Friday, August 16, 2019

How to win a Title VII case involving false sexual harassment allegations

Does an employee have any rights when he is unfairly accused of sexual harassment? Few cases address this issue. In this case, the Second Circuit provides some guidance, finding that the plaintiff, a former Hofstra University employee, states a claim for sex discrimination in the wake of a student's harassment claim.

The case is Menaker v. Hofstra University, issued on August 15. Plaintiff coached the womens' varsity tennis team. A student, Kaplan, asked plaintiff about her athletic scholarship, claiming that plaintiff's predecessor had promised to increase her scholarship. Plaintiff said he knew nothing about this, ultimately determining there was no record of such promise and that her scholarship would not be increased that year. This led to an irate and threatening phone call to plaintiff from Kaplan's father. After Kaplan filed a Title IX sexual harassment claim against plaintiff, Hofstra fired plaintiff even after he insisted the allegations were provably false and the university summoned him to important meetings on the charges without telling him in advance the purpose of the meetings. Plaintiff also alleges the university did not follow its investigative procedures in firing him, i.e., it did not interview his witnesses.

For Rule 12 purposes, Plaintiff has a case under Title VII for sex discrimination. This ruling provides a good summary of the legal standards guiding motions to dismiss under Title VII, reiterating the pro-plaintiff language from Littlejohn v. City of New York, 795 F.3d 297 (2d Cir. 2015). The Court of Appeals also extends the reasoning in Doe v. Columbia University, 831 F.3d 46 (2d Cir. 2016), which said students may sue their colleges under Title IX for sex discrimination if they are disciplined because of their gender. Doe now applies to Title VII cases against universities. Here is the standard:

Doe v.
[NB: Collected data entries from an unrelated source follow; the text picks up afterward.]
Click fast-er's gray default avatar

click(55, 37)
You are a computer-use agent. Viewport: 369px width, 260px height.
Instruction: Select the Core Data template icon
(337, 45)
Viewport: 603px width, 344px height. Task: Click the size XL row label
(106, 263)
Columbia stands for the general principle that where a university (1) takes an adverse action against a student or employee, (2) in response to allegations of sexual misconduct, (3) following a clearly irregular investigative or adjudicative process, (4) amid criticism for reacting inadequately to allegations of sexual misconduct by members of one sex, these circumstances provide the requisite support for a prima facie case of sex discrimination.
Plaintiff has a claim because he has plausibly alleged that Hofstra faced some pressure to react more forcibly to allegations of male sexual misconduct in light of an Obama administration directive to that effect and a Department of Education investigation into Hofstra's possible mishandling of sexual misconduct claims, as well as internal criticism within the institution for the same. In addition, plaintiff alleges that Hofstra committed procedural irregularities in handling the allegations against him, further evidence of an intent to discriminate, as the defendant did not interview his witnesses and he was terminated even though, he claims, the university knew that at least one of the allegations against him was false and believed the complaint was a "ploy" by the student to retaliate over the scholarship denial. Plaintiff also alleges the university disregarded other procedures set forth in its policy for investigating these allegations.
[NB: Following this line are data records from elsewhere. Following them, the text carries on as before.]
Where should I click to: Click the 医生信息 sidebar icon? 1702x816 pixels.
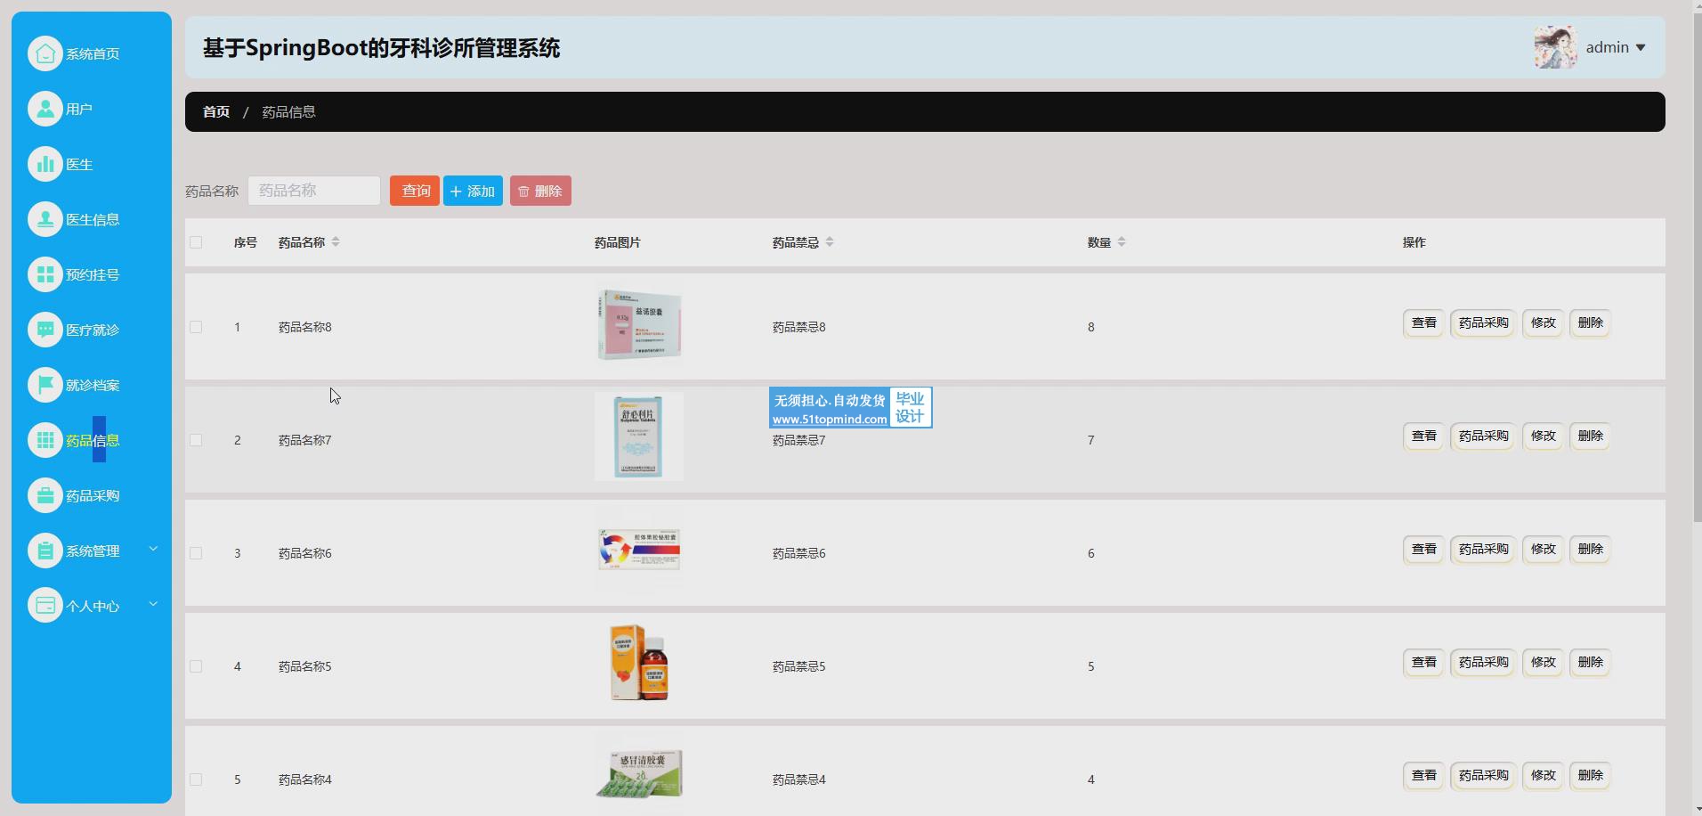pos(45,219)
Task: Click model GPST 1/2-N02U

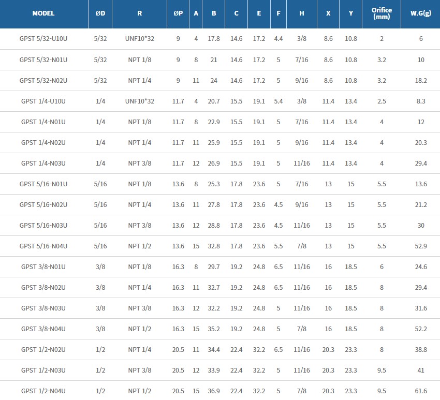Action: pos(43,349)
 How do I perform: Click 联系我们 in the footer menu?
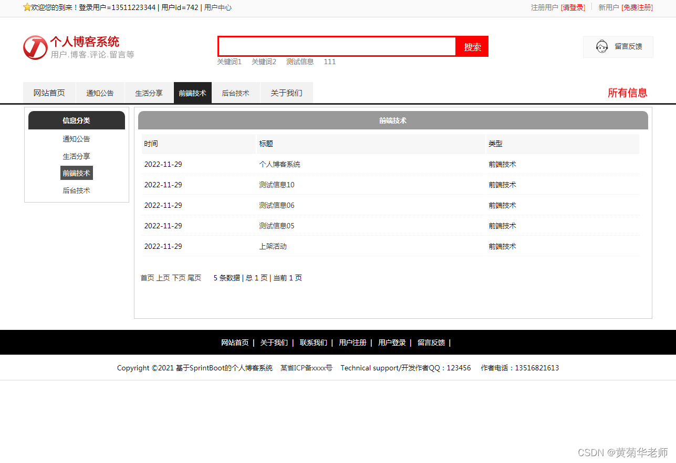pyautogui.click(x=314, y=342)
We also got some "cat's paw" discussion. The Court of Appeals wants the district court to think about the cat's paw on remand, which involves an employer making an adverse decision based on a biased agent somewhere along the decisionmaking chain influencing that decision for discriminatory reasons. In that scenario, the relevant intent is that of the discriminatory agent, not the final decsionmaker. The employer is liable if it knew or should have known of that discriminatory intent. The appellate court says there may be a cat's paw issue because Kaplan accused plaintiff of sexual misconduct, which "suggests Menaker's sex played a part in her allegations." In addition, Kaplan's intent may be imputed to Hofstra because "the discriminatory intent of a student‐athlete may also be imputed to a university where that university exercises a 'high degree of control over the behavior' of the student‐athlete and negligently permits her discriminatory conduct or effectuates her discriminatory intent." Hofstra did have that control over Kaplan's academic enrollment and scholarship, and it also controlled the complaint process by which she effected her discriminatory intent. Along with the procedural irregularities, "a district court could plausibly conclude that
Hofstra was negligent or reckless in acting on Kaplan’s allegations."